◆ **TASK TO CARRY OUT**:
If a line in the data below contains the word "agent", copy it out.

[Records from a data collection]
***

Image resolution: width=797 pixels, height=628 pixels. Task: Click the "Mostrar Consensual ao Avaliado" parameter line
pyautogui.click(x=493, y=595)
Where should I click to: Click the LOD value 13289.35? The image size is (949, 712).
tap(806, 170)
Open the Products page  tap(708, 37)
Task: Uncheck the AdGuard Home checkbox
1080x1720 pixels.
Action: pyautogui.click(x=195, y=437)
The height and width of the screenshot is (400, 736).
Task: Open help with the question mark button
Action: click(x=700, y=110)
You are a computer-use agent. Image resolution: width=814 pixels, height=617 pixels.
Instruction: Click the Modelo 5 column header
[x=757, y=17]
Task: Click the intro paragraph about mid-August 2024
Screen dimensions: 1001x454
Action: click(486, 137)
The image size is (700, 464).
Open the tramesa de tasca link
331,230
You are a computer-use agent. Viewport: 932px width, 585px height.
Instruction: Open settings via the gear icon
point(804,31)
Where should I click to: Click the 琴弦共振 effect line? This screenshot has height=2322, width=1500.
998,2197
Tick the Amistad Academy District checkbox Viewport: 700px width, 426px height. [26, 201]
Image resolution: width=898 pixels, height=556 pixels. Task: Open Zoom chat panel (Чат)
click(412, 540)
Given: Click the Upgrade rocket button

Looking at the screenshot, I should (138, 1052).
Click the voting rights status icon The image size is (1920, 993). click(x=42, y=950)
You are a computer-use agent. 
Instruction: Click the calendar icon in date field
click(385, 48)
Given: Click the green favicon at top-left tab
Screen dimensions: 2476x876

***

◆ **ANSWER AREA**:
You are a computer-use agent. Image resolution: width=814 pixels, height=617 pixels.
You are a computer-use agent. Viewport: 932px width, 585px height.
You are a computer-use agent. 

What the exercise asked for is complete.